Nel dicembre del 2013 Kim Jong-un ha ordinato l’esecuzione dello zio, il generale Jang Song-thaek, marito della sorella di suo padre e uomo più potente della Korea del Nord che doveva essere suo mentore. Subito dopo sono iniziate le purghe dei generali della vecchia guardia. Risultato: una nuova classe dirigenziale – la cosidetta “élite nord coreana” – fedelissima al nuovo leader è passata alla guida del paese. Che una manovra di questo genere sia riuscita in una nazione totalitaria come la Korea del Nord, fa pensare che il giovane Jong-un non sia affatto stupido, ma abbia la stessa stoffa del nonno la cui memoria è ancora oggi celebrata.

Nel febbraio del 2017, Kim Jong-nam, fratello maggiore di Jong-un è stato assassinato all’aeroporto di Kuala Lumpur. Sebbene non avesse alcuna intenzione di sfidare il fratello, il movimento dei dissidenti nord coreani ripetutamente aveva cercato di reclutarlo quale leader alternativo per il paese. Così anche l’opposizione esterna è stata neutralizzata.
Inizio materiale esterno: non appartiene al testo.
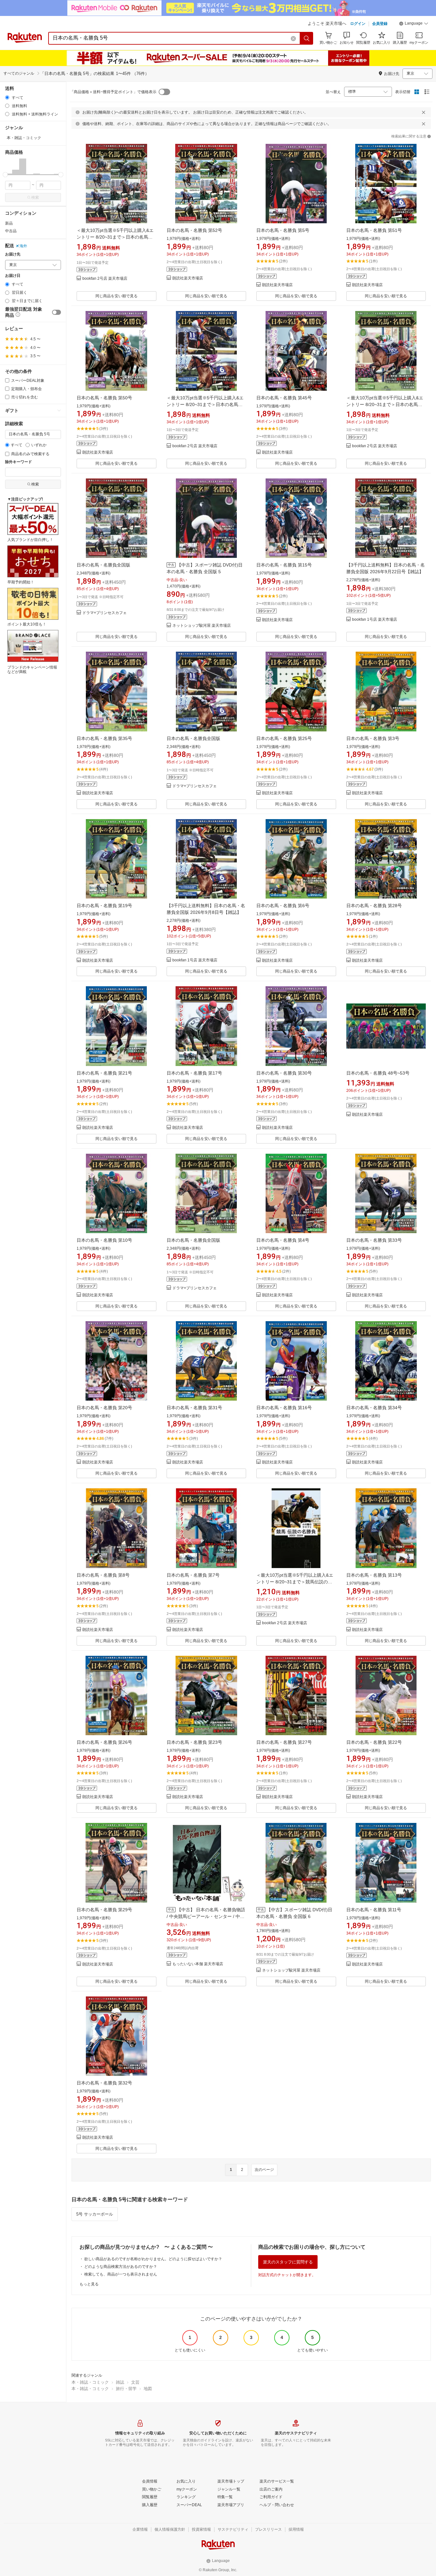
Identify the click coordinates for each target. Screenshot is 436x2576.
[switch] (56, 312)
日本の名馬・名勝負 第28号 (374, 905)
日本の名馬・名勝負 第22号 (374, 1742)
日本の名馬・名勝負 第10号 (104, 1240)
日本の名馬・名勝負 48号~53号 (378, 1073)
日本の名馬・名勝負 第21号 (104, 1073)
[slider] (5, 174)
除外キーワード (18, 462)
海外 (23, 246)
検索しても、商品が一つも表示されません (120, 2274)
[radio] (7, 97)
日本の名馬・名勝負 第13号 (374, 1575)
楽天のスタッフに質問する (288, 2262)
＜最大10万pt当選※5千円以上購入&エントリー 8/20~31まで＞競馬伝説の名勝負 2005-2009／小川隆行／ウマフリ (294, 1582)
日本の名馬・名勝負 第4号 (282, 1240)
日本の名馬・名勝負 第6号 (282, 905)
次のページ (264, 2169)
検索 (35, 197)
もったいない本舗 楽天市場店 (197, 1964)
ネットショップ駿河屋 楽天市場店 (201, 626)
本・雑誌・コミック (90, 2382)
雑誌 (120, 2382)
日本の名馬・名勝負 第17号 (194, 1073)
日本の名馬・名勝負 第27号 (284, 1742)
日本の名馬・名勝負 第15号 (284, 564)
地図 (148, 2388)
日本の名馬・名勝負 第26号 (104, 1742)
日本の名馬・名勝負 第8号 (103, 1575)
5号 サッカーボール (94, 2214)
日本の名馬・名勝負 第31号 (194, 1407)
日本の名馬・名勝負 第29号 (104, 1909)
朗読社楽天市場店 (187, 278)
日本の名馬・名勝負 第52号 (194, 230)
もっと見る (89, 2284)
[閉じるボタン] (423, 112)
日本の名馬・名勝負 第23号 (194, 1742)
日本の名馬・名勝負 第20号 (104, 1407)
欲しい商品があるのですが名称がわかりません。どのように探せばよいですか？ (153, 2259)
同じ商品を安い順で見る (116, 296)
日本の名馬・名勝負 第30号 (284, 1073)
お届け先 (12, 254)
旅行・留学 (126, 2388)
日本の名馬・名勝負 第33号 (374, 1240)
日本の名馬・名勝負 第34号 (374, 1407)
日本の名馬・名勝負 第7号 (193, 1575)
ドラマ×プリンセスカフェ (104, 613)
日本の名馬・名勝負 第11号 (373, 1909)
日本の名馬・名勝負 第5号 (282, 230)
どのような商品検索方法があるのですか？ (120, 2266)
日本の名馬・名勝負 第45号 (284, 397)
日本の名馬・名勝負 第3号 (372, 738)
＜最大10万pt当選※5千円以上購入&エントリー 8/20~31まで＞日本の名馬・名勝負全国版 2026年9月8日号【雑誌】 (206, 404)
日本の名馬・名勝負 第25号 (284, 738)
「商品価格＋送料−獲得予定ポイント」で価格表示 (113, 92)
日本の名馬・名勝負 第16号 (284, 1407)
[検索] (306, 38)
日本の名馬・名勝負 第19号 (104, 905)
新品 (9, 223)
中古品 (11, 231)
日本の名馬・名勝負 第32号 (104, 2082)
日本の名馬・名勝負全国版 (103, 564)
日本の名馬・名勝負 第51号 (374, 230)
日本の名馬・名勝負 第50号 (104, 397)
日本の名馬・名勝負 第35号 (104, 738)
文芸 (135, 2382)
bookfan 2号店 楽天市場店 (104, 279)
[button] (413, 24)
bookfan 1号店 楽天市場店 (374, 620)
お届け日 (12, 276)
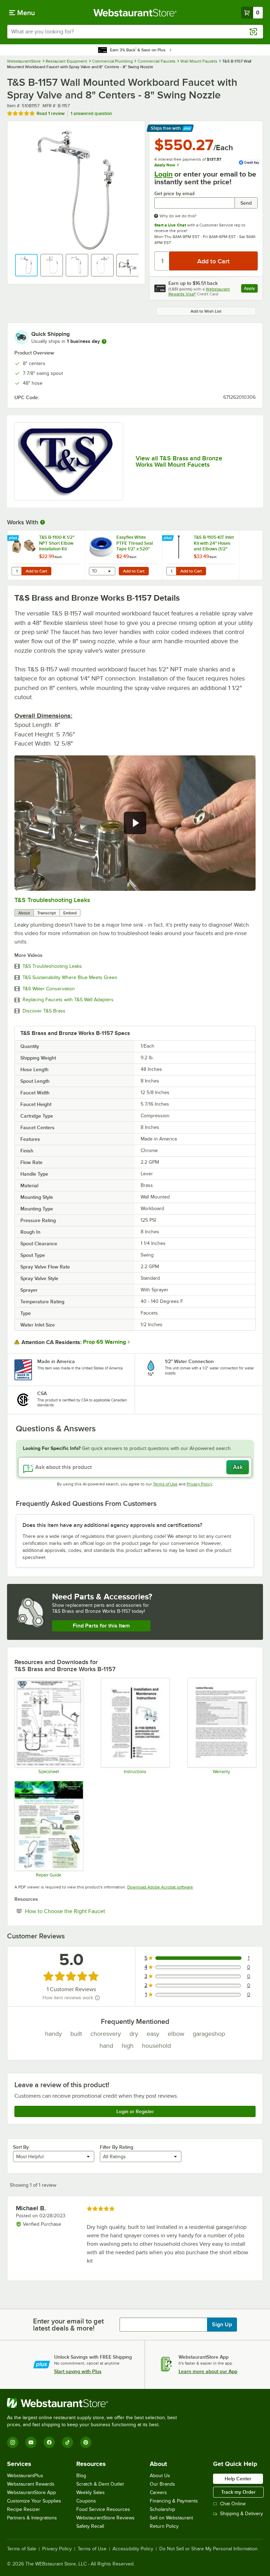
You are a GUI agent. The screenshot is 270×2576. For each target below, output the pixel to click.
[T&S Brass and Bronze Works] (68, 461)
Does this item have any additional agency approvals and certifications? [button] (112, 1525)
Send (246, 203)
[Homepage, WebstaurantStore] (135, 13)
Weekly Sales (90, 2492)
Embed (70, 912)
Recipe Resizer (23, 2509)
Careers (158, 2492)
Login (163, 174)
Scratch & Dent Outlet (100, 2484)
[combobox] (135, 32)
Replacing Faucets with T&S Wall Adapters (68, 999)
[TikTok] (67, 2442)
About (24, 912)
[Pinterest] (85, 2442)
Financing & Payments (174, 2501)
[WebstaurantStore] (95, 2403)
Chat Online (233, 2503)
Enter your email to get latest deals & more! (68, 2325)
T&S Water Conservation (48, 988)
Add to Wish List (206, 311)
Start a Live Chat (170, 225)
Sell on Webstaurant (171, 2517)
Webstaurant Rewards (30, 2484)
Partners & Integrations (32, 2517)
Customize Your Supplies (34, 2501)
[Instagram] (12, 2442)
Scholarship (162, 2509)
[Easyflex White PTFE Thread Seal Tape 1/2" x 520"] (123, 555)
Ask (238, 1467)
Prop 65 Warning (104, 1342)
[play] (135, 823)
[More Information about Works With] (42, 522)
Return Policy (164, 2526)
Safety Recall (90, 2526)
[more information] (104, 341)
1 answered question (91, 113)
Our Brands (162, 2484)
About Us (160, 2475)
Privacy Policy (199, 1484)
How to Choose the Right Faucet (86, 1911)
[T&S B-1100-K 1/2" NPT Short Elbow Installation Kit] (46, 555)
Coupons (86, 2501)
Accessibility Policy (132, 2548)
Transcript (46, 912)
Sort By (21, 2146)
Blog (81, 2475)
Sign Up (222, 2324)
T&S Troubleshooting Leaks (52, 899)
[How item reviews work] (97, 1998)
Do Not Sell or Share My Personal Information (208, 2548)
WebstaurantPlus (25, 2475)
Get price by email (174, 193)
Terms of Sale (21, 2548)
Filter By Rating (116, 2146)
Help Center (238, 2478)
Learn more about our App (208, 2371)
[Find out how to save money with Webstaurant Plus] (13, 538)
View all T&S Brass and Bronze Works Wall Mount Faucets (179, 461)
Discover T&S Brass (43, 1011)
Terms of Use (165, 1484)
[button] (26, 265)
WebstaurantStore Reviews (105, 2517)
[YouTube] (31, 2442)
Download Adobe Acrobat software (160, 1887)
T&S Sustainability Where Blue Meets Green (69, 977)
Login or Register (135, 2111)
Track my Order (238, 2492)
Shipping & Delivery (241, 2513)
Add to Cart (36, 571)
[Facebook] (49, 2442)
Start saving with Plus (78, 2371)
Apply (251, 289)
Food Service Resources (103, 2509)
Il processo di modernizzazione introdotto da Kim Jong-un include un’apertura minima verso l’iniziativa privata, e cioè il mercato nero viene tollerato, e il coinvolgimento personale del leader e della sua famiglia nella vita di tutti i giorni. Con al suo seguito la moglie e la sorella più giovane, Kim Jong-un visita regolarmente fabbriche, scuole, fattorie e viene ripreso mentre prende il te con giovani coppie o gioca con i bambini dell’asilo. Uno stile che ricorda quello del nonno, completamente diverso, invece, da quello del padre che poiché balbuziente non ha mai fatto un discorso pubblico, né è stato mai visto in pubblico.

E’ chiaro che Kim Jong-un, educato come i due fratelli maschi in Svizzera e tenuto lontano dalla Corea del Nord fino al 2010, vuole ricreare la popolarità del nonno e scacciare l’incubo della carestia degli anni novanta insieme all’immagine dittatoriale del padre. Ma per farlo non basta stringere la mano tutti i giorni a un centinaio di persone: per ottenere il rispetto della popolazione ci vuole qualcosa di eccezionale: il programma nucleare e un nemico esterno da tenere a bada. Non bisogna dimenticare che tra le due Corea non è mai stato firmato un trattato di pace ma solo una tregua. Tecnicamente parlando le due nazioni sono ancora in guerra!

Che dal 2012 la Corea del Nord abbia fatto passi da gigante nel nucleare è un dato di fatto e che questo abbia aumentato la tensione interna non può essere negato. E’ anche vero che tutto ciò rappresenta il deterrente più importante per un leader ancora poco consolidato in un regime totalitario. Ma è anche vero che in questi anni la diplomazia occidentale ed il mondo avrebbero potuto lavorare su questo terreno per evitare la crisi attuale. L’inesperienza di Kim Jong-un poteva essere sfruttata a nostro vantaggio, invece di usare il bastone si poteva provare con la carota. Ed invece non è stato così e il giovane leader è stato progressivamente spinto nell’angolo.

Nel 2015 l’amministrazione Obama ha rifiutato la proposta cinese che prevedeva l’interruzione del programma nucleare della Corea del Nord in cambio della sospensione delle attivita’ militari americane e sud coreane nella regione. Il Giappone e la Corea del sud hanno anche loro rifiutato questa proposta. Quando Pechino ha suggerito all’amministrazione Trump di intavolare simili negoziati alla stesse condizioni, è stato risposto che prima di farlo la Corea del Nord deve sospendere il programma nucleare. A quel punto viene spontaneo chiedersi cosa rimarrebbe da negoziare. 

Come abbiamo già sperimentato nel Medio Oriente, la diplomazia occidentale continua a non essere in grado di gestire la complessità dei nuovi assetti geopolitici, c’è solo da sperare che tutto ciò non sfoci un conflitto nucleare.